Tuesday, December 10, 2013

Things a Parent Thinks About Games #1

A couple of years ago, with Jeff Tidball's blessing, I wrote a few responses to his and Will Hindmarch's excellent book Things We Think About Games. More than responses, these were posts that reacted to statements in the book using a Tidball/Hindmarch aphorism as the starting point for discussion. Amateur blogging being what it is, these posts tapered off and I never continued the series. It's always kind of bothered me as the book itself is fantastic and because I keep picking it up to read as a catalyst for discussion with my friends or even to examine my own thoughts on games and game play. Since I rebranded this site "Advanced Dungeons and Parenting" a while back, I've seen an uptick in readership...even when there is a gap between posts due to graduate school. The posts that tend to do best are those about Savage Worlds and those about gaming generally, as opposed to those posts that are more of the "hey have you seen this new game" variety. Looking at the data, and combining it with my desire to write more about the Tidball/Hindmarch book, I've decided to add a semi-regular series of posts discussing Things from a parent's perspective. These will be reactions to the book as it applies to playing games with kids, in particular my own 6 year old twin daughters.

The player of any game has, at most, two hands.

Things begins with a very simple statement about a utilitarian design consideration, "are the components of your game conducive to actual play?" It's a vital question, especially when it comes to gaming with children. There has been a trend in Role Playing Games lately to design games that can be played with children. There are some very good games on the market Hero Kids, Little Wizards, and RpgKids to name but a few, but I keep thinking that they all have somehow missed out on the design lessons of existing children's' games and from the design lesson of Stan!'s Pokemon Jr. role playing game. Think about children's games for a second. 

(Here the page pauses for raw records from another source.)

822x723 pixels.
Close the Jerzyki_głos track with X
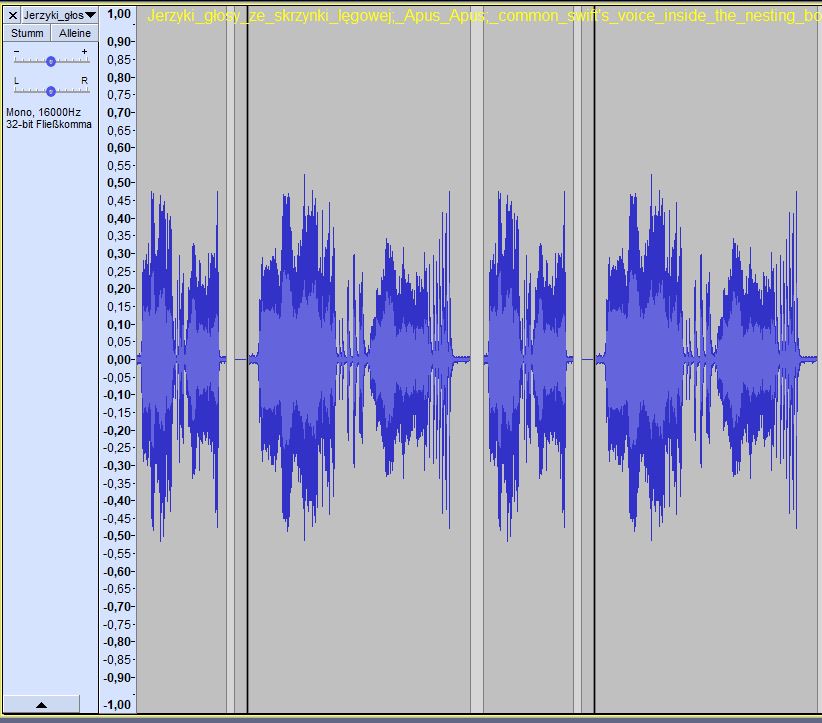(13, 15)
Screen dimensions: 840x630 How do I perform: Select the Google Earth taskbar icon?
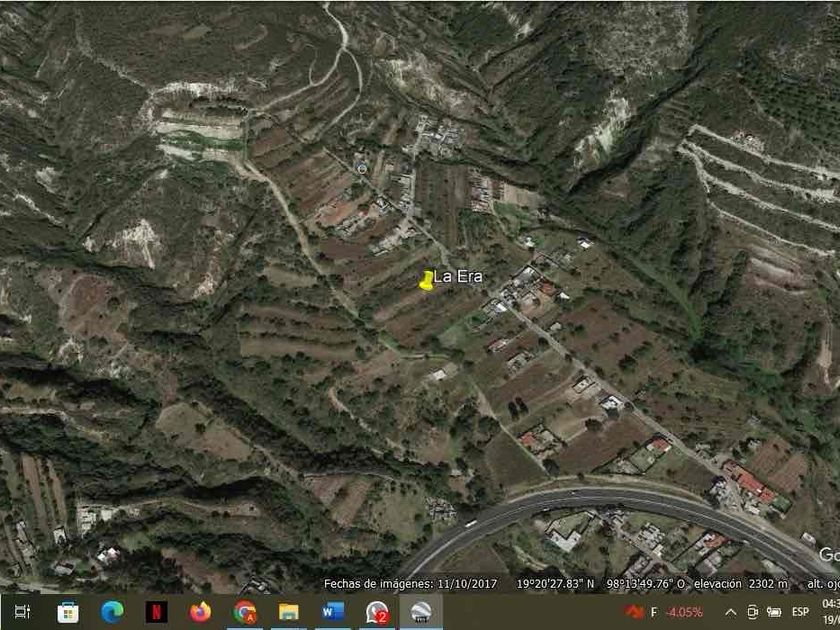[x=421, y=612]
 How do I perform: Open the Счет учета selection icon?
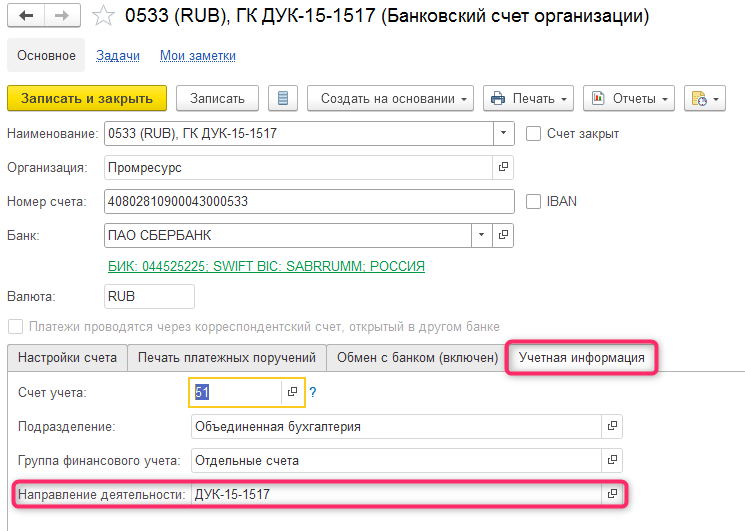(x=293, y=393)
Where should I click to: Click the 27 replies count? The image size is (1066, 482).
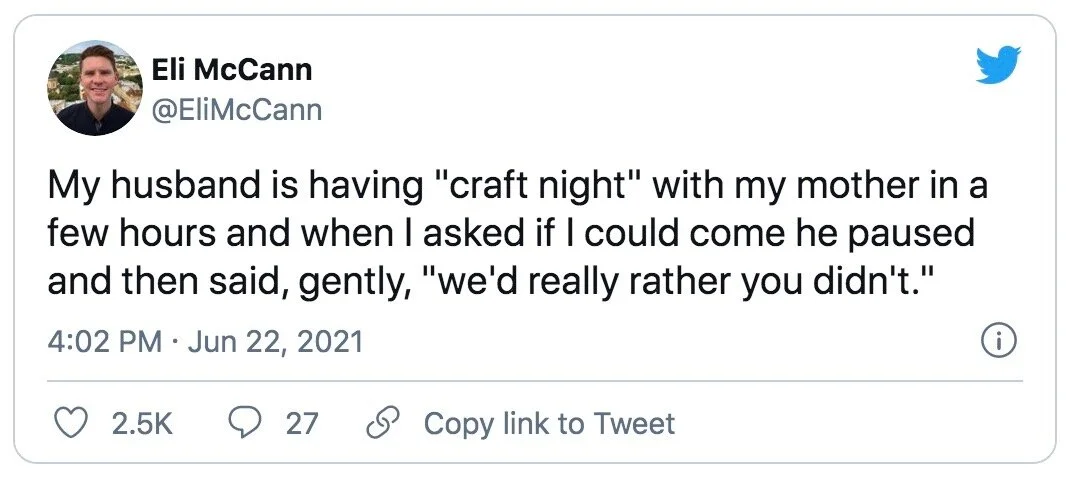[302, 423]
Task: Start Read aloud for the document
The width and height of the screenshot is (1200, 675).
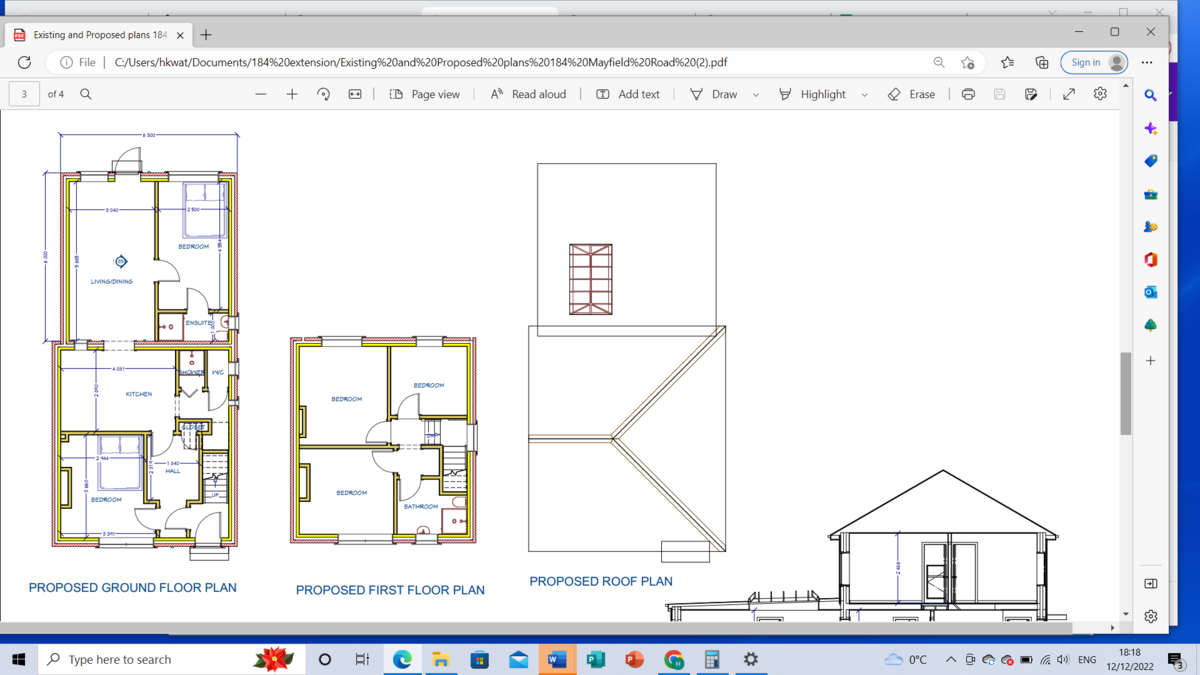Action: [x=527, y=93]
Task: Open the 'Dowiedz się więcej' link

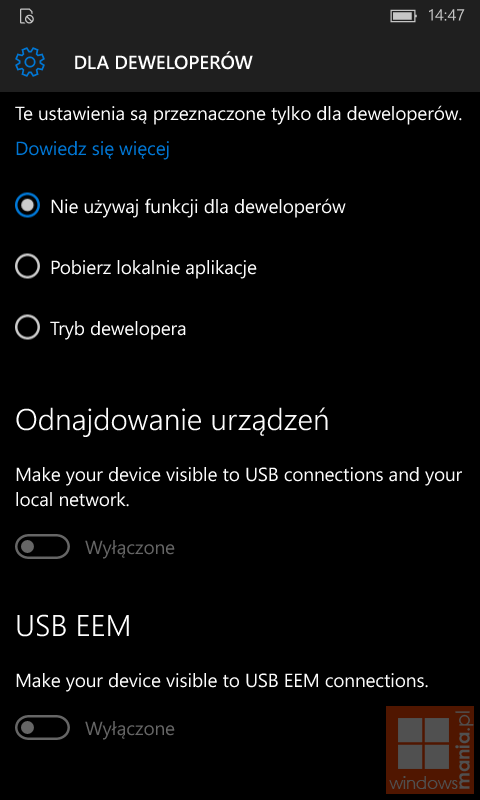Action: click(x=92, y=149)
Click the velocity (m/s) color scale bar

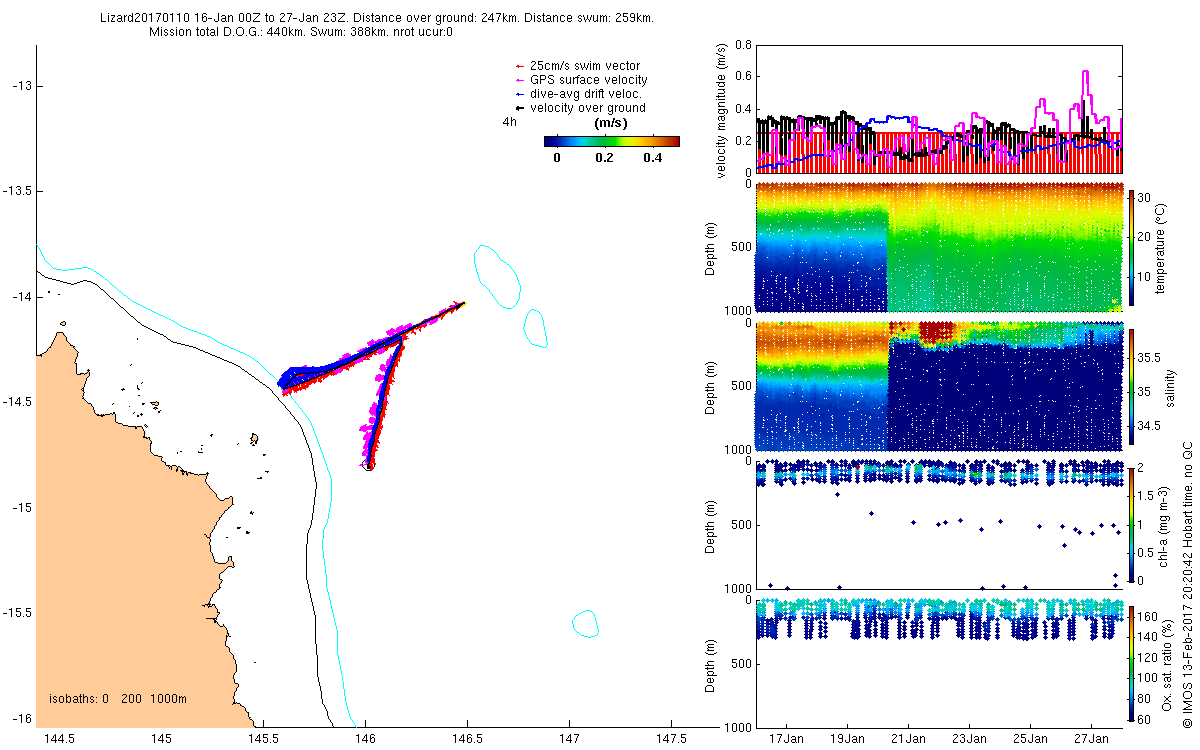[x=612, y=141]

What are the first two games that come to mind?

For me they are Candy Land (the link is to the Princess Version I might just order the twins for Christmas) and Hungry Hungry Hippos.

Image from Collider.com
What do all of these games - and Pokemon Jr. - have in common?

Toy factor and/or simplicity. You don't need to read rules to understand the intricacies of HHH or Candy Land. The game pretty much teaches you how to play. As a story telling game, Pokemon Jr. has the parents take the role of storyteller who prompts children into action. Little Wizards - and excellent game - does the same, but Pokemon has these really cool looking Poke-cards (Got 'em All) and the rules are only a couple of pages. Most of Stan!'s design in Jr. is the scripting of adventures to play with the kids. Candy Land uses colors and color matching as its signifier of movement. These games are easy to pick up and play and have "toy factor."

Our games need to do this as well. RpgKids has some pretty cool Crayon maps that add a nice Print-and-Play toy factor to the game, but the rule book has an odd cover. The drawings also eventually lose their appeal when compared to something like the Print-and-Use figures for Order of the Stick.

This or Pikachu?
Hero Kids has a more cartoony feel - and good graphic design with some "toy factor" - but its resolution mechanic is similar to that of Risk and the rule book is longer than that of Heroquest. In fact, in some ways the game is as complex as Heroquest...though Heroquest's dice are more intuitive when giving results. I think my twins might prefer to see swords and shields over seeing who has the highest number. They can calculate the highest number - and tell it to me in Japanese - but does it have the "toy factor" needed to keep play "playful?" I think it does to a certain degree, but I also think it would need more toy factor in a published product. It also needs more character types - though it has some good ones - and the standees need to be in color. They need to be in COLOR!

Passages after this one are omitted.